__ページ__.
__________________________________________________

さまよう日本の「再生可能エネルギー」
多様化する過度期の世界のエネルギー
▼「焦り(あせり)」と「自信のなさ」の日本の風力、太陽光発電
COPマフィアの怪しげな地球温暖化のキャンペーンに乗って安倍政権後一晩で(あっという間に)管政権下の日本国是になって岸田政権に引き継がれた「50年CO2排出ゼロ」「カーボンニュートラル」は根拠もコンセンサスもない非現実的な掛け声だけの政策であった。再生可能エネルギーは始まったばかりでもう風前の灯(ともしび)だ。
エネルギーのメインフレームを原子力発電から再生可能エネルギーへ直接的に移行させようとするシナリオは、福島原発事故、廃炉、廃棄物処理が行き詰まりの段階であまりにイージーな政策であった。可能ならめでたいことであったが根拠薄弱の命運のまま今「焦り」と「自信のなさ」が全国で露呈している。拙速に過ぎた。

__________________________________________________

__提供資料__.

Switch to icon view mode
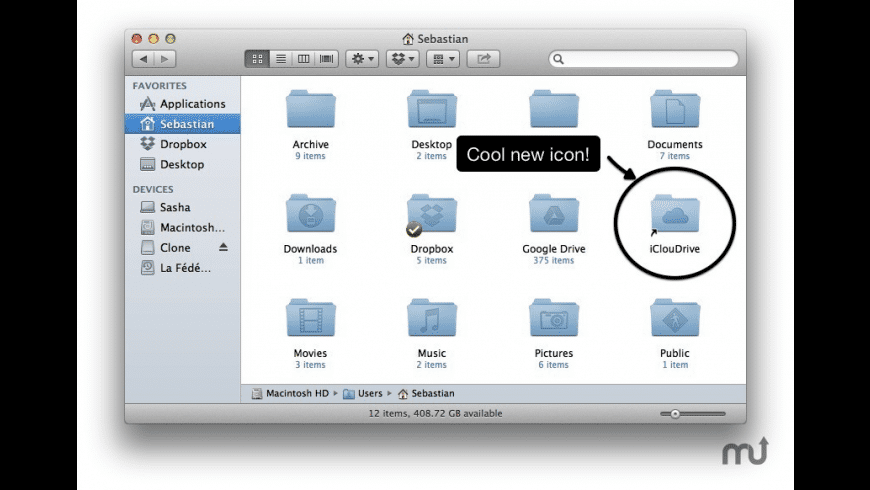The height and width of the screenshot is (490, 870). point(257,59)
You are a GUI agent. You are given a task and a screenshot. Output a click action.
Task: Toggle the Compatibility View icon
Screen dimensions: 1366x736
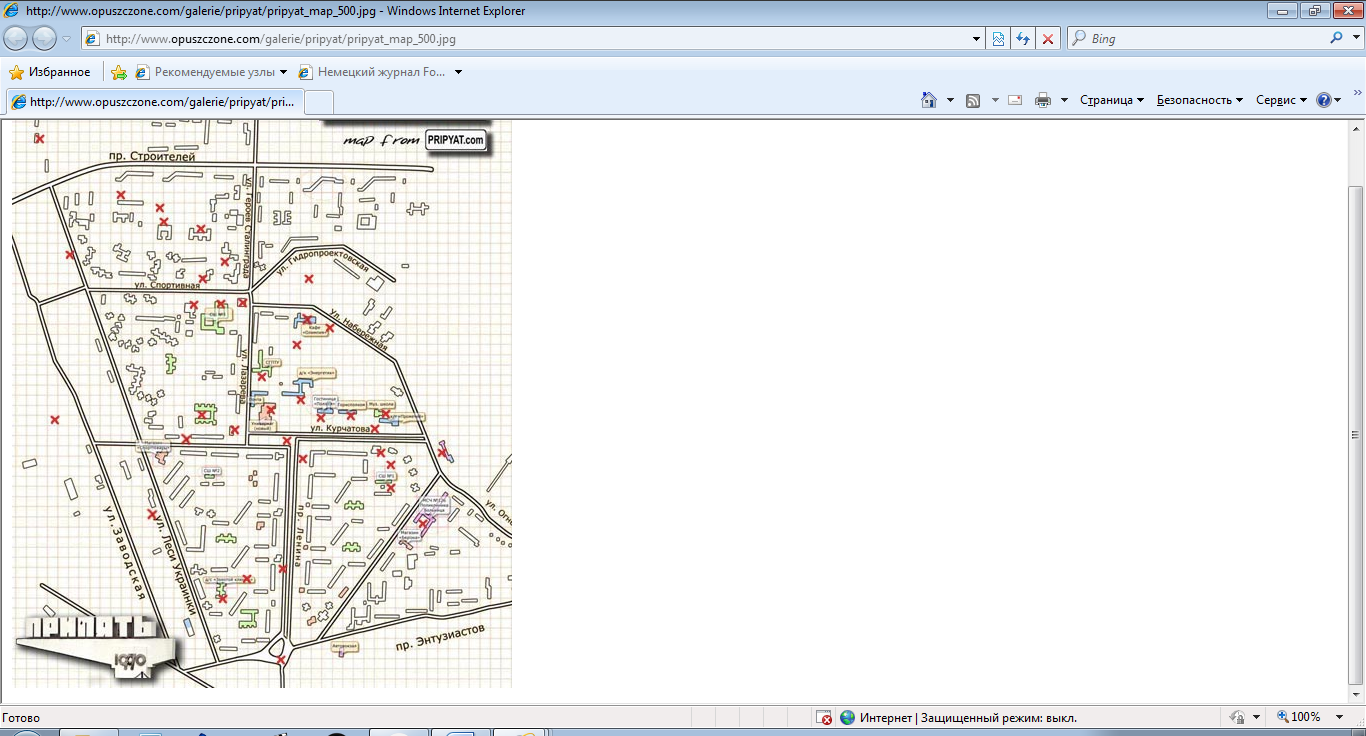pyautogui.click(x=998, y=39)
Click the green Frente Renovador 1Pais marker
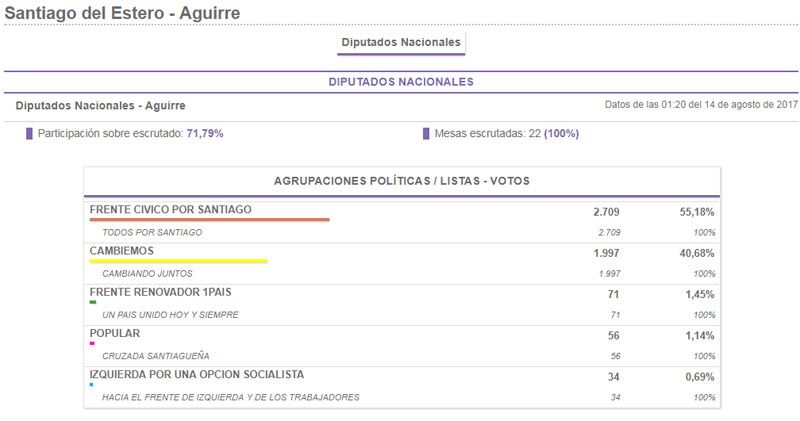 point(93,302)
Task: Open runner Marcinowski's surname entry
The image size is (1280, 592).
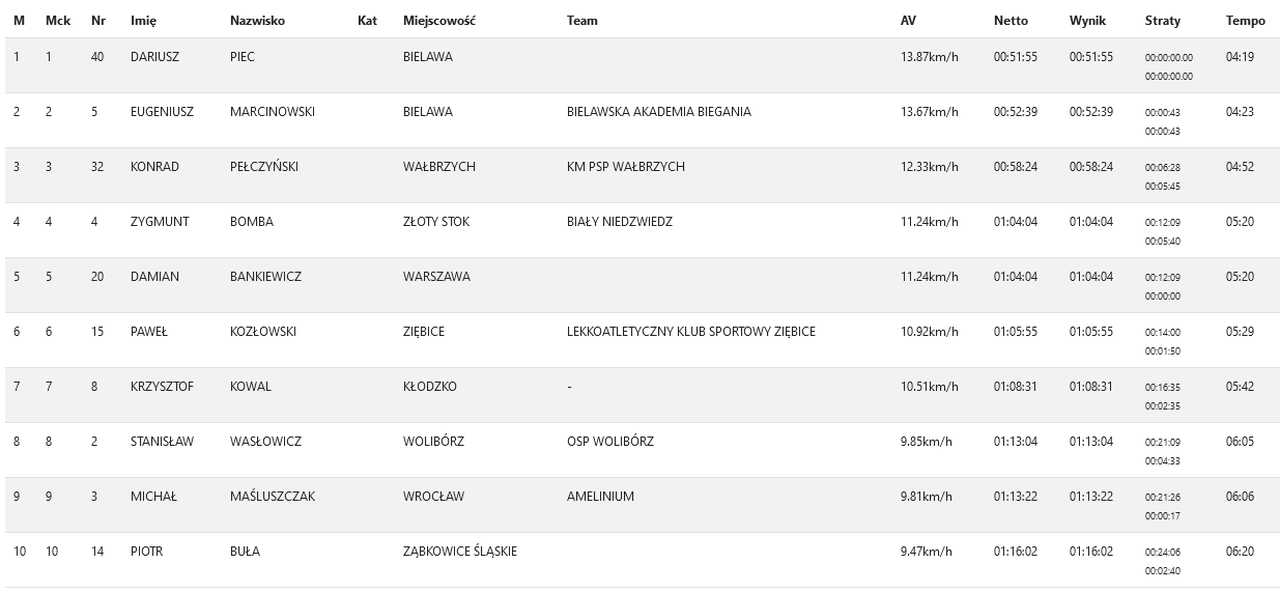Action: click(x=272, y=112)
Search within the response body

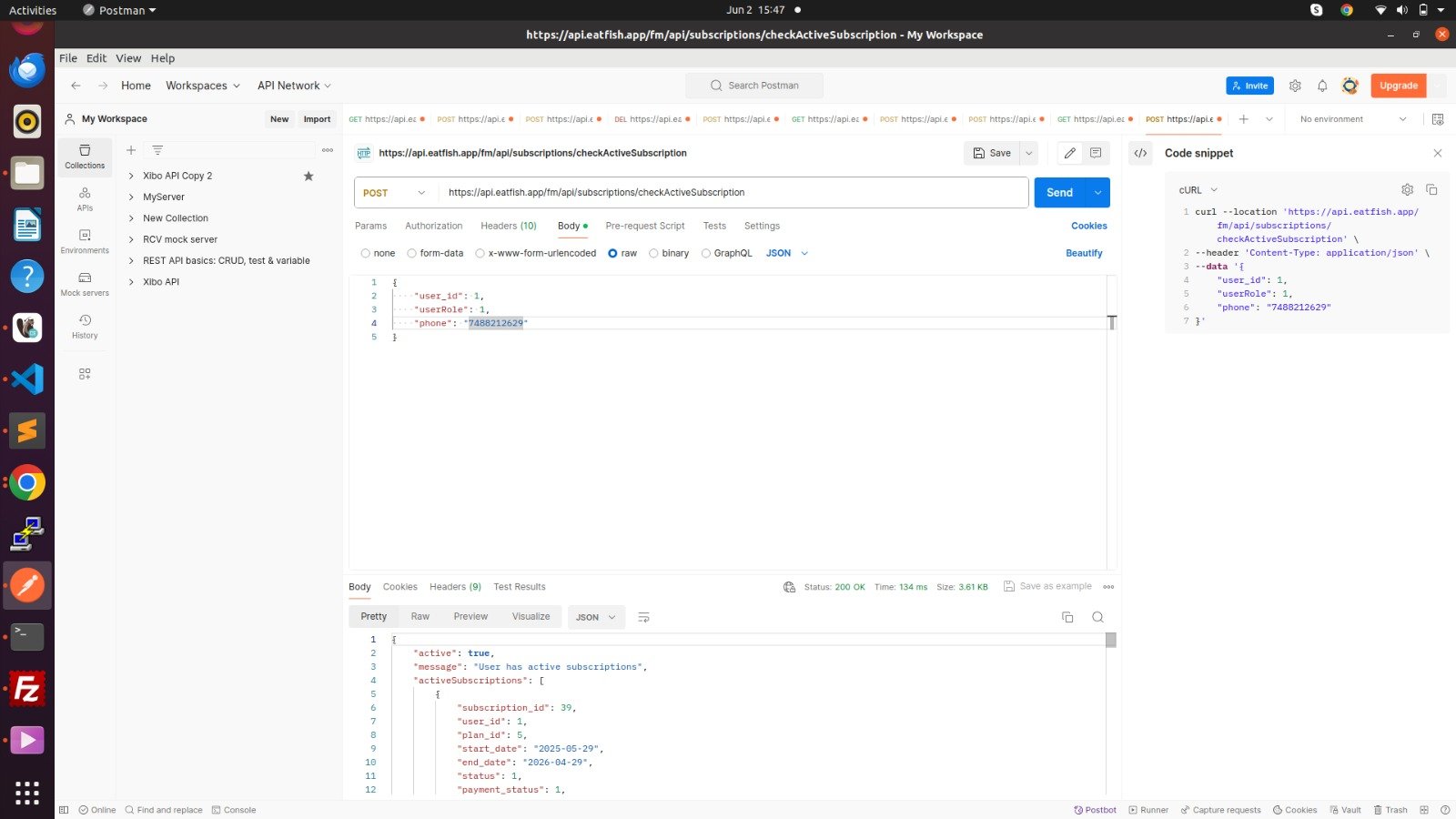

__________________________________________________

__依頼内容__.
1) 日本の再生可能エネルギーについての文章で、今全国で露呈しているとされる二つのものは何か。
2) 日本の再生可能エネルギーについての文章を、最後の文の後から書き継ぐこと。

__期待される結果__.
1) 「焦り」と「自信のなさ」である。

2)
いきなり海や山、農地や宅地を買いあさり重機でならし自然と生活環境を破壊するやり方は瑞穂の国全国の地方によって住民から反発を食らっている。脱原発、脱炭素、今や再エネのための「環境アセスメント」法律さえ、実効性に乏しい掛け声に過ぎないと見抜かれている。FIT制度はボロボロ、太陽光パネルはゴミになり、風車メーカーは撤退を始める有様だ。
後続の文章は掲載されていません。